Sure a lot of our generation may joke about death lightly in various memes or ‘lol someone just kill me, I wanna die from this failure I committed’, but when actually confronted with death, some people start singing a different tune. We’ve all been affected by it some way or another, whether it be the death of a friend, family member, beloved pet, or an idol you adored. Reactions and how we are, in turn, affected by said death is variable.
Some take it better than others, others reel and take a very long time to recover, but it is never easy when someone reaches that inevitable ending.
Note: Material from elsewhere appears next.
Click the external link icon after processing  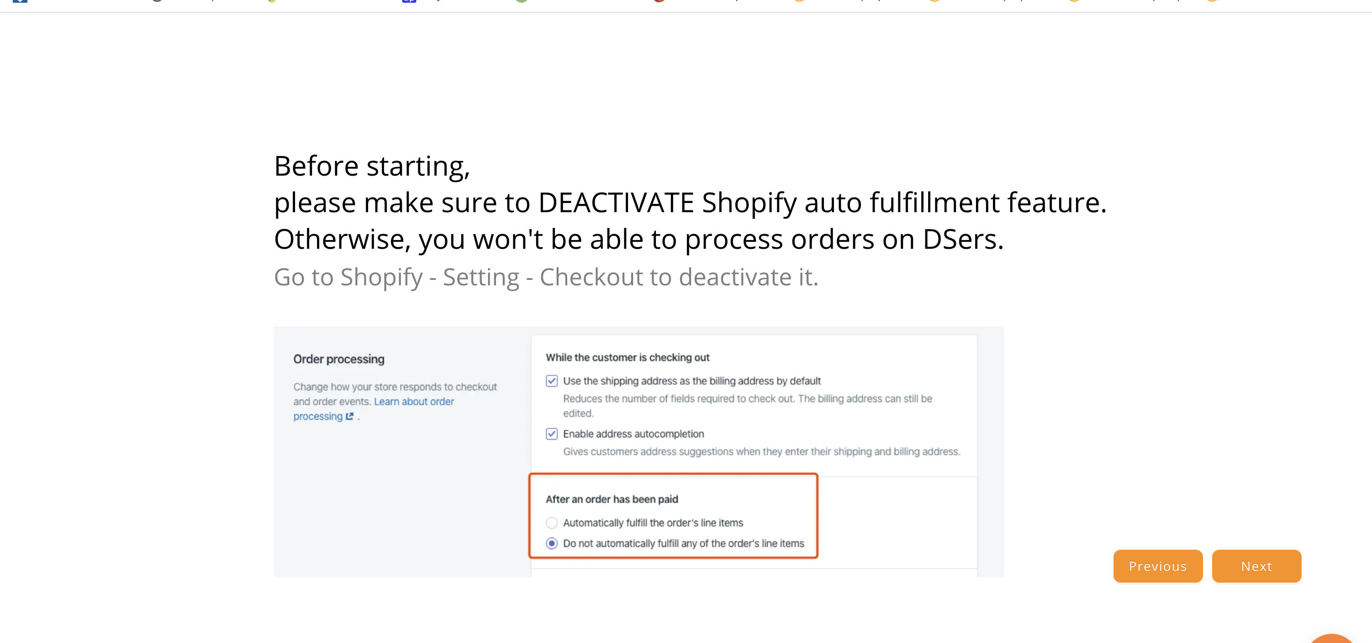349,416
As such, death witchery is a road less traveled when it comes to witches. I won’t lie and say it’s an easy path to take on. Because it isn’t, death witchcraft is probably one of the most daunting paths of witchcraft one can choose. Working closely with death isn’t for everyone and can be quite dreary on the mind, but hopefully with this entry level guide, you can really decide whether or not you truly think death witchery is a path for you. 
what is death witchcraft and what do you do in it?
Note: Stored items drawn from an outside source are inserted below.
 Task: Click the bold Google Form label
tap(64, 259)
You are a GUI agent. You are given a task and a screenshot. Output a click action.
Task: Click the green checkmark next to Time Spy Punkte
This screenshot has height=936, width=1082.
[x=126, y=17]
Death witchcraft itself is easy to define; you quite literally, work with death. That’s all there is too it. As to what is actually entailed in death witchcraft, however, it really seems to vary from witch to witch.
Some death witches will dedicate their path to finding power in death and its inevitability. Rather than fear death and the fact it is coming for them at some point, they accept it and use that to focus on cherishing the life they have. Others will focus more on caring and tending for the dead, helping them accept their deaths and moving on into the Afterlife.
Some death witches will work with death in a more physical sense of working with grave dirt and bones for their spellwork.
Other death witches cross into ancestral witch territory by using their abilities to interact and learn strictly from the deceased they are related to as well as learn about their ancestors and their past.
There are death witches that practice and enjoy vulture culture and will even tend to deceased animals, roadkill included.
It honestly depends on the preference of the practitioner and how they wish to practice death witchery.
what if i’m scared of death?
That’s perfectly fine.
You can find a number of death witches here on this site that openly admit to the fact that their start in death witchcraft was due to a fear of death. They wanted to conquer that fear and accept that death would come for them and their loved ones at some point. 
I’m not saying that practicing death witchcraft will eliminate every and all fears you have concerning death, but it is one way to tackle that fear. But remember, witchcraft and magic isn’t a replacement to getting professional, licensed help.
do i actually have to work with bones?
Yes, no. It’s up to you.
Despite using bones in my craft, I personally think it’s possible to work with death without using bones. Whether it be because you personally don’t feel comfortable with or have no access to getting bones due to your living situation (ex. closeted, living with close minded family), I’ve seen different death witches discuss various materials they use other than bones in their craft.
Dead insects using their typical correspondences. (https://themanicnami.tumblr.com/post/159947126041/insect-and-non-insect-correspondences)
Dead plants and flowers. (https://the-witches-glossary.tumblr.com/post/621631918979612672/rottingdecaying-herbs-correspondence)
Crystals can be used in death magic as well, even being referred to by some as the bones of the earth. @lunaesteria​ even has a splendid post on various crystals and their correspondences when applied to death magic that you can read here. I also recommend reading her post about using the death of celestial bodies in death witchcraft and drawing from that death energy here.
Death is everywhere to be drawn upon in less obvious ways than just bones, so you don’t have to limit yourself to one particular tool to call yourself a death witch. Especially if you won’t feel comfortable with it. If it isn’t for you, don’t force yourself because you’ll just make yourself unhappy in the end.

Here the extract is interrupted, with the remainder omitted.